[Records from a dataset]
________________________
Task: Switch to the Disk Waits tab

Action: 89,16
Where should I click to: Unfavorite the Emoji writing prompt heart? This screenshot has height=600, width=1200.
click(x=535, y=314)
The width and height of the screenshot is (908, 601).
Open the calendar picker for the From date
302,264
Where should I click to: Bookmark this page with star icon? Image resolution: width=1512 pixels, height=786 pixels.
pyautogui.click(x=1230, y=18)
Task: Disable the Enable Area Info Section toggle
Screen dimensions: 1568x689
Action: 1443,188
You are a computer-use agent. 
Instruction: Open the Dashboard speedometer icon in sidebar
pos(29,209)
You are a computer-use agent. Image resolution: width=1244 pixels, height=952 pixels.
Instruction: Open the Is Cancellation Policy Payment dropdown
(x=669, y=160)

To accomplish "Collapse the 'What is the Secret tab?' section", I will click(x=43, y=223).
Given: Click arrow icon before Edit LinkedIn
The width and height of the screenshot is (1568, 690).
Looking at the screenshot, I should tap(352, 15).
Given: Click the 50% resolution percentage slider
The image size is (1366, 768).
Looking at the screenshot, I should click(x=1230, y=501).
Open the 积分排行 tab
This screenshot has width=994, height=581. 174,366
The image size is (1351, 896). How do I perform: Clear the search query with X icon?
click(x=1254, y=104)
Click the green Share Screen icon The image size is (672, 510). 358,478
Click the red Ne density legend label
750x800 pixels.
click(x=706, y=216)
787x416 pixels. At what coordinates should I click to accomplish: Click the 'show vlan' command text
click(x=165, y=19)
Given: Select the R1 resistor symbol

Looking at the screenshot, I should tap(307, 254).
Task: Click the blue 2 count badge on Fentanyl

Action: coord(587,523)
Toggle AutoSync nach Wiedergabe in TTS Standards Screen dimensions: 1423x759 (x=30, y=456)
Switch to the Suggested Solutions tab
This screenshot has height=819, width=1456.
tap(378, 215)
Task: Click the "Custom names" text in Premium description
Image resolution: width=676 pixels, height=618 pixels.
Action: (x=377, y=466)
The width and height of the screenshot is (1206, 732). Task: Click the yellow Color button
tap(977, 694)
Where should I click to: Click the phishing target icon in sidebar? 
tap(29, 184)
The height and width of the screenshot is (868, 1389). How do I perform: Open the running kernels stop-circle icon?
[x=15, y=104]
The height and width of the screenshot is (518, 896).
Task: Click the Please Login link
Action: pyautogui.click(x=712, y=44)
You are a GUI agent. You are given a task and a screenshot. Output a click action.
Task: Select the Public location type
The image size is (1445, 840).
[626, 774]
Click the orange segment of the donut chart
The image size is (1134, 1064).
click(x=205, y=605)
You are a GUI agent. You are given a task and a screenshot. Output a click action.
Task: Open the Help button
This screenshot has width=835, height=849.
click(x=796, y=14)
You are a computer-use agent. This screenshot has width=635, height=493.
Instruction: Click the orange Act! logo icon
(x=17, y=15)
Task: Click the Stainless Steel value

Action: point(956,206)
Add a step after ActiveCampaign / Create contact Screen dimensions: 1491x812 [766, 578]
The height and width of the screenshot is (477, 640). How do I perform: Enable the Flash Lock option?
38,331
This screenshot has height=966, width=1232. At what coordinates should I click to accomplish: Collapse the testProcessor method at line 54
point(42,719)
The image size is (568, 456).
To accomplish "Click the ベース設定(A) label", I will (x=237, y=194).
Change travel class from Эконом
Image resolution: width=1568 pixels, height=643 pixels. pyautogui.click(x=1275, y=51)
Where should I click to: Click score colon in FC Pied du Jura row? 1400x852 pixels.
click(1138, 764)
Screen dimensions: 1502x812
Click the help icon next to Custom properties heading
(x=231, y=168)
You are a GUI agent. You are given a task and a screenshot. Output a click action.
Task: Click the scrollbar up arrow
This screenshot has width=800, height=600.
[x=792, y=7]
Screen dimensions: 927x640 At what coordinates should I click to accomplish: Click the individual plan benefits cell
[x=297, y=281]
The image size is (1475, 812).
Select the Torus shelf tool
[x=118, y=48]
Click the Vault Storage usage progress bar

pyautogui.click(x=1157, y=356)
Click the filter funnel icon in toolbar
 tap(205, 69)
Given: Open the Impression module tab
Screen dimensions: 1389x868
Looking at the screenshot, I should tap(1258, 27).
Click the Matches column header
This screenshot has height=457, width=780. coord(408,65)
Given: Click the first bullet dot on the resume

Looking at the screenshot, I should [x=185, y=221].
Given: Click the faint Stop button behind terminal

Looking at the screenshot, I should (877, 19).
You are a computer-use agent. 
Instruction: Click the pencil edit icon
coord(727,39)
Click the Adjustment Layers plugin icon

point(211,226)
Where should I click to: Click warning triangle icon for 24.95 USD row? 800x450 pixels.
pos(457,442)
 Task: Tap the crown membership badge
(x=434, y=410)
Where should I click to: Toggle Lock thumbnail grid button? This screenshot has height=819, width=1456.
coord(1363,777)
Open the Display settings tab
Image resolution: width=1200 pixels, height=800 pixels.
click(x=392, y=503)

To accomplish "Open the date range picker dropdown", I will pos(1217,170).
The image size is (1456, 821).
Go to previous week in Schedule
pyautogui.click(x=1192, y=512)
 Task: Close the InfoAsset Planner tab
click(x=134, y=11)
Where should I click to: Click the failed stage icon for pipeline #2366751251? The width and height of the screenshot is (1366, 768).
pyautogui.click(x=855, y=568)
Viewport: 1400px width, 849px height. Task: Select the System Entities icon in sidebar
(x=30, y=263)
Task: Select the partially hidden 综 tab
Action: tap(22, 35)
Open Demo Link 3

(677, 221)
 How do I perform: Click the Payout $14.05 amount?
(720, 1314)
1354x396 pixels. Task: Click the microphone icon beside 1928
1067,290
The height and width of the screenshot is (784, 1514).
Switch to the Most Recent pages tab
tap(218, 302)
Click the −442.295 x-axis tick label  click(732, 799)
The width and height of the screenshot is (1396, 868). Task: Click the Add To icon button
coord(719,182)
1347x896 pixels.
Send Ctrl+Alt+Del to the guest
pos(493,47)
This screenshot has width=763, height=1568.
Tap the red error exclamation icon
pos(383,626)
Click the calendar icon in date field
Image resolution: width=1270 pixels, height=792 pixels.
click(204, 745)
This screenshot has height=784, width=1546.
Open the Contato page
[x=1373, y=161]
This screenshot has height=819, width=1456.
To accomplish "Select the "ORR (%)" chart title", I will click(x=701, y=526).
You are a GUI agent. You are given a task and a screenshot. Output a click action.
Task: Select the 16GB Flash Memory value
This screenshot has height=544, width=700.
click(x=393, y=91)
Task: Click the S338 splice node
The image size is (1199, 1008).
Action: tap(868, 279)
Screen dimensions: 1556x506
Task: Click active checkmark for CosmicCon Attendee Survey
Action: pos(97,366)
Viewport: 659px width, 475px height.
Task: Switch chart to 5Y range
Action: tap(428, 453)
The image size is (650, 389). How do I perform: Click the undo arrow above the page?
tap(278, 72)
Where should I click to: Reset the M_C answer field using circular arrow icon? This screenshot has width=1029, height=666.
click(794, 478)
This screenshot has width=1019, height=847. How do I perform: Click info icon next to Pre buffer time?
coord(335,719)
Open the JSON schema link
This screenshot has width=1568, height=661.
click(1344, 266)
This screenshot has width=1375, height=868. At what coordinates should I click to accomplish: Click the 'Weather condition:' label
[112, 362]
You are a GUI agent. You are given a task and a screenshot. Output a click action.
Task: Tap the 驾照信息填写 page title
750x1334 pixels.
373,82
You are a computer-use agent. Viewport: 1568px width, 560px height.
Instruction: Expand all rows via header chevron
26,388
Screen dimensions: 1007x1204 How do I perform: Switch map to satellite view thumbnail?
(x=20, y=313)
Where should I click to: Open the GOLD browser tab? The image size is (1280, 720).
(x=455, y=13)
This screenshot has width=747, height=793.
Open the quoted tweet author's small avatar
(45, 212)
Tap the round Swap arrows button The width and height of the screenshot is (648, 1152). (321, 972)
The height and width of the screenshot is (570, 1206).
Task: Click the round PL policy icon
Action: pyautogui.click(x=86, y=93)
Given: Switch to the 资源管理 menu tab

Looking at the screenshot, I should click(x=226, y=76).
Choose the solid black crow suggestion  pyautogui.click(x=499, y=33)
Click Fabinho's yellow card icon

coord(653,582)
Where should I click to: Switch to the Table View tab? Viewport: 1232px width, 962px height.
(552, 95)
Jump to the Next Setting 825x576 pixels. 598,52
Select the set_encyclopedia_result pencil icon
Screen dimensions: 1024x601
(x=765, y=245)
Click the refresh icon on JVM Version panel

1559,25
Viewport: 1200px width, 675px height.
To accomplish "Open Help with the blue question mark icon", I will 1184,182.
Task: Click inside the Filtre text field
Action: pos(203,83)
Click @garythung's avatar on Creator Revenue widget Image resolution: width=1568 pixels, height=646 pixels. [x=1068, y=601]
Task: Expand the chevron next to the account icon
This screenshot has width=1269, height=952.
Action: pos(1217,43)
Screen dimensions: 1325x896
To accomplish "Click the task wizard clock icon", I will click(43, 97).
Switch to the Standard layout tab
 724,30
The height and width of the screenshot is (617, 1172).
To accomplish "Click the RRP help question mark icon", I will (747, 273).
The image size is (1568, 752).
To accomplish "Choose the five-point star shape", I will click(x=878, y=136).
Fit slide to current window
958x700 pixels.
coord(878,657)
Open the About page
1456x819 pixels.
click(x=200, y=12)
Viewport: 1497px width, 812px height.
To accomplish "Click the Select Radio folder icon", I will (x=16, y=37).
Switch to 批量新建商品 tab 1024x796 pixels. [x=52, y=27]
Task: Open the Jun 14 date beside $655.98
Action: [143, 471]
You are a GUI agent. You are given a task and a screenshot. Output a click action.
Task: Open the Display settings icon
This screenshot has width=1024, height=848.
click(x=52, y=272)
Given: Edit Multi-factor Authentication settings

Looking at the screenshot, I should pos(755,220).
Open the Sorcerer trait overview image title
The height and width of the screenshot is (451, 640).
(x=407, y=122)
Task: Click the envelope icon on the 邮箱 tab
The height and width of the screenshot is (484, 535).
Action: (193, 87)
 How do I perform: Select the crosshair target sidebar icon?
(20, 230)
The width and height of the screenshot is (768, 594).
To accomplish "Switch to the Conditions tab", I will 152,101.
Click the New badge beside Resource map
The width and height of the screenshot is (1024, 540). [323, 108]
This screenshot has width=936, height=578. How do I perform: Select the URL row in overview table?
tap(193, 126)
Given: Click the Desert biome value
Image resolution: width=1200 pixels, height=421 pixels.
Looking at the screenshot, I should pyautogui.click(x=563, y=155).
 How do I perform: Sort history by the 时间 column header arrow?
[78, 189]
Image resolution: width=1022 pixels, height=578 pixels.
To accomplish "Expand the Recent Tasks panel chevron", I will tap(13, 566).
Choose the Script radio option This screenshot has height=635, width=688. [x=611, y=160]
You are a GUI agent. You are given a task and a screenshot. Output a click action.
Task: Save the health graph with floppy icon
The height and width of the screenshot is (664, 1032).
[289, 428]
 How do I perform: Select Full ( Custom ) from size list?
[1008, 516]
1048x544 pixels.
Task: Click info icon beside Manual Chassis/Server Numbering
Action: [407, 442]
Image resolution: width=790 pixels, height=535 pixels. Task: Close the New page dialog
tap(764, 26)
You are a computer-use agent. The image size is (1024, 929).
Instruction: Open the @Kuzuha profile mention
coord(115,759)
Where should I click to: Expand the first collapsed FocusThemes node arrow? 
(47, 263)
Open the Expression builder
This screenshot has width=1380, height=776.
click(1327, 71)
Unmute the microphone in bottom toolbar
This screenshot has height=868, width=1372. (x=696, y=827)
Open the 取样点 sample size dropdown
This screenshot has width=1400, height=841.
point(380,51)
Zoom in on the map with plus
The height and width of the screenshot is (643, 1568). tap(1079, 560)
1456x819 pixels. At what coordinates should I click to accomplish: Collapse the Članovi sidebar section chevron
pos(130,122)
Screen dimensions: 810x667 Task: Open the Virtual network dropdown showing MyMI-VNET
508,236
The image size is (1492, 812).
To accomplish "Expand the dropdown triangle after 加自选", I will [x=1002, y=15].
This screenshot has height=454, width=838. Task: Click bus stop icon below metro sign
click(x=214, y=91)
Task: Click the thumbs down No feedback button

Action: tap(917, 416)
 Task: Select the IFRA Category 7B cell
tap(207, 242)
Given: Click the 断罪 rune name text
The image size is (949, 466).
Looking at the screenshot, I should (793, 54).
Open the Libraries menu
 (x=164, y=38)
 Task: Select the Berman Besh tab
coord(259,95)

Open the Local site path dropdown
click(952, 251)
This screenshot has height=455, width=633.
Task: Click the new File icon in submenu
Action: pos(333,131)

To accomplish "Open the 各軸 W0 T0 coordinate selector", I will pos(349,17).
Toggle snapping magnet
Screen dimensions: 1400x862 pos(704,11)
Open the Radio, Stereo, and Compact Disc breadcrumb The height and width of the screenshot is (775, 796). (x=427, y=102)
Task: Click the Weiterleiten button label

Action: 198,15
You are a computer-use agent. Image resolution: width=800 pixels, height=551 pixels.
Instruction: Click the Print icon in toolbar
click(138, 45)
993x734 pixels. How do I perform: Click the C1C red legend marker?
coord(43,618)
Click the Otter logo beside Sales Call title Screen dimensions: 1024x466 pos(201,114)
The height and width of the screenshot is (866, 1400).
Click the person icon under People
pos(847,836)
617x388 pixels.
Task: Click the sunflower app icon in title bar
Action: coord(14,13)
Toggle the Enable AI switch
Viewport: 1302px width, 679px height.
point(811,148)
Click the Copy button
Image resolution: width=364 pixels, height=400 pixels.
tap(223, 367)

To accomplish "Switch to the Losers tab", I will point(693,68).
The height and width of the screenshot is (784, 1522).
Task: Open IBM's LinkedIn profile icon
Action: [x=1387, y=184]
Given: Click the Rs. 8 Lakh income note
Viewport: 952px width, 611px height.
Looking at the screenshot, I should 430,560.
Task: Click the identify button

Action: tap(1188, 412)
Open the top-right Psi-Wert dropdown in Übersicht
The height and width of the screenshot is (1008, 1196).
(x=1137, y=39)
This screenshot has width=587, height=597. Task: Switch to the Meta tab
________________________
Write out the items above word for word, from the first line through the line containing "Action: coord(587,523)", both included.

Task: Switch to the Disk Waits tab

Action: 89,16
Where should I click to: Unfavorite the Emoji writing prompt heart? This screenshot has height=600, width=1200.
click(x=535, y=314)
The width and height of the screenshot is (908, 601).
Open the calendar picker for the From date
302,264
Where should I click to: Bookmark this page with star icon? Image resolution: width=1512 pixels, height=786 pixels.
pyautogui.click(x=1230, y=18)
Task: Disable the Enable Area Info Section toggle
Screen dimensions: 1568x689
Action: 1443,188
You are a computer-use agent. 
Instruction: Open the Dashboard speedometer icon in sidebar
pos(29,209)
You are a computer-use agent. Image resolution: width=1244 pixels, height=952 pixels.
Instruction: Open the Is Cancellation Policy Payment dropdown
(x=669, y=160)

To accomplish "Collapse the 'What is the Secret tab?' section", I will click(x=43, y=223).
Given: Click arrow icon before Edit LinkedIn
The width and height of the screenshot is (1568, 690).
Looking at the screenshot, I should tap(352, 15).
Given: Click the 50% resolution percentage slider
The image size is (1366, 768).
Looking at the screenshot, I should click(x=1230, y=501).
Open the 积分排行 tab
This screenshot has width=994, height=581. 174,366
The image size is (1351, 896). How do I perform: Clear the search query with X icon?
click(x=1254, y=104)
Click the green Share Screen icon The image size is (672, 510). 358,478
Click the red Ne density legend label
750x800 pixels.
click(x=706, y=216)
787x416 pixels. At what coordinates should I click to accomplish: Click the 'show vlan' command text
click(x=165, y=19)
Given: Select the R1 resistor symbol

Looking at the screenshot, I should tap(307, 254).
Task: Click the blue 2 count badge on Fentanyl

Action: coord(587,523)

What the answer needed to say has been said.